___ Dataset
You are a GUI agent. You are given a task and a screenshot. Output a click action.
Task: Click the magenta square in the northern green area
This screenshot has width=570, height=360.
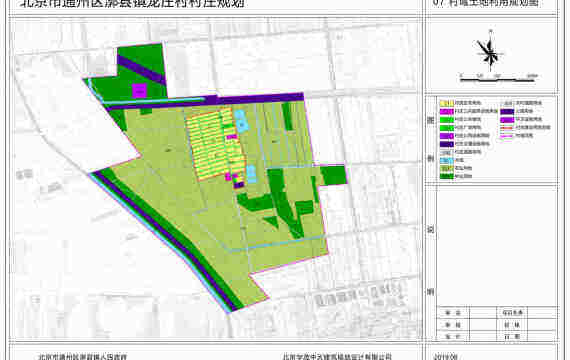pyautogui.click(x=139, y=91)

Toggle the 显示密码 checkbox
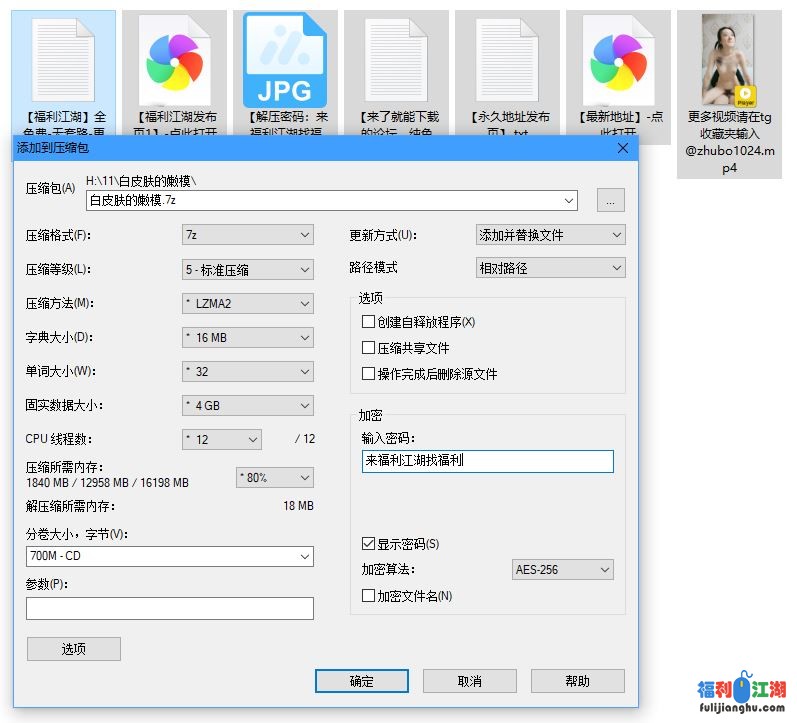368,544
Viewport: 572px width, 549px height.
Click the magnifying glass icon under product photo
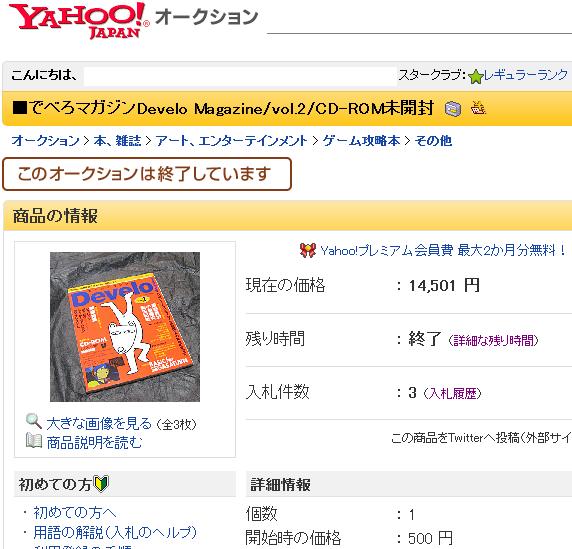[x=34, y=421]
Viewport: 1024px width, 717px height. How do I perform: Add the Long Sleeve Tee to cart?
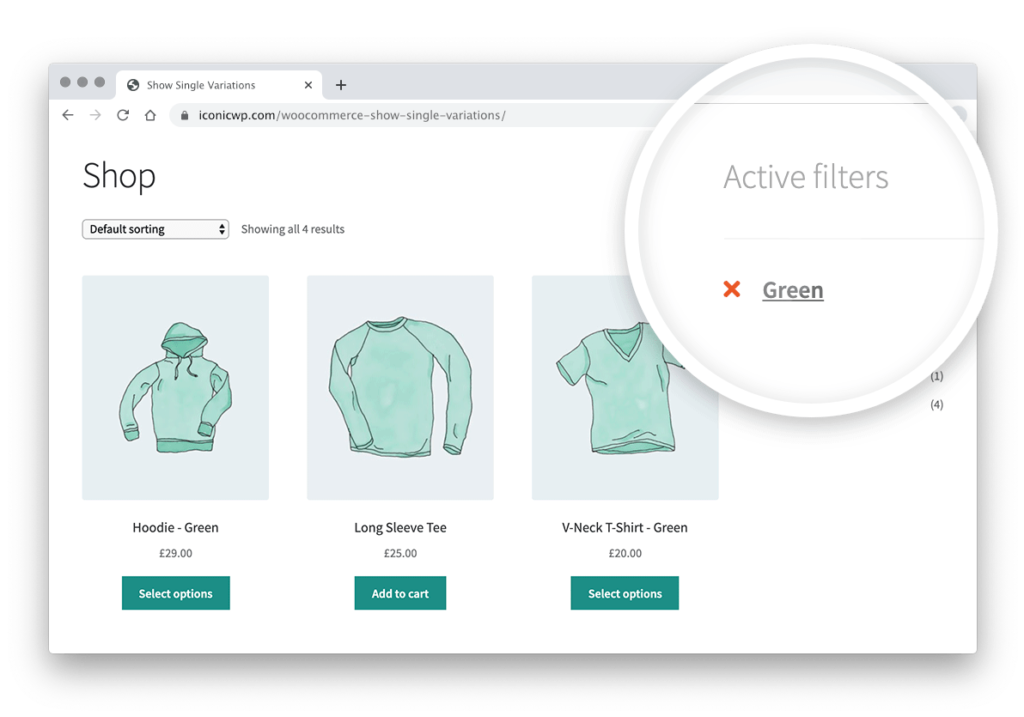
______
» **Directions for this task**
Rewrite the material above as a numbered list, one line per item, leaving out the blank lines and the pictures.

» **Problem solution**
1. You are a GUI agent. You are given a task and a screenshot. Output a click action.
2. Task: Click the magenta square in the northern green area
3. This screenshot has width=570, height=360.
4. pyautogui.click(x=139, y=91)
5. Toggle the 显示密码 checkbox
6. 368,544
7. Viewport: 572px width, 549px height.
8. Click the magnifying glass icon under product photo
9. [x=34, y=421]
10. Viewport: 1024px width, 717px height. How do I perform: Add the Long Sleeve Tee to cart?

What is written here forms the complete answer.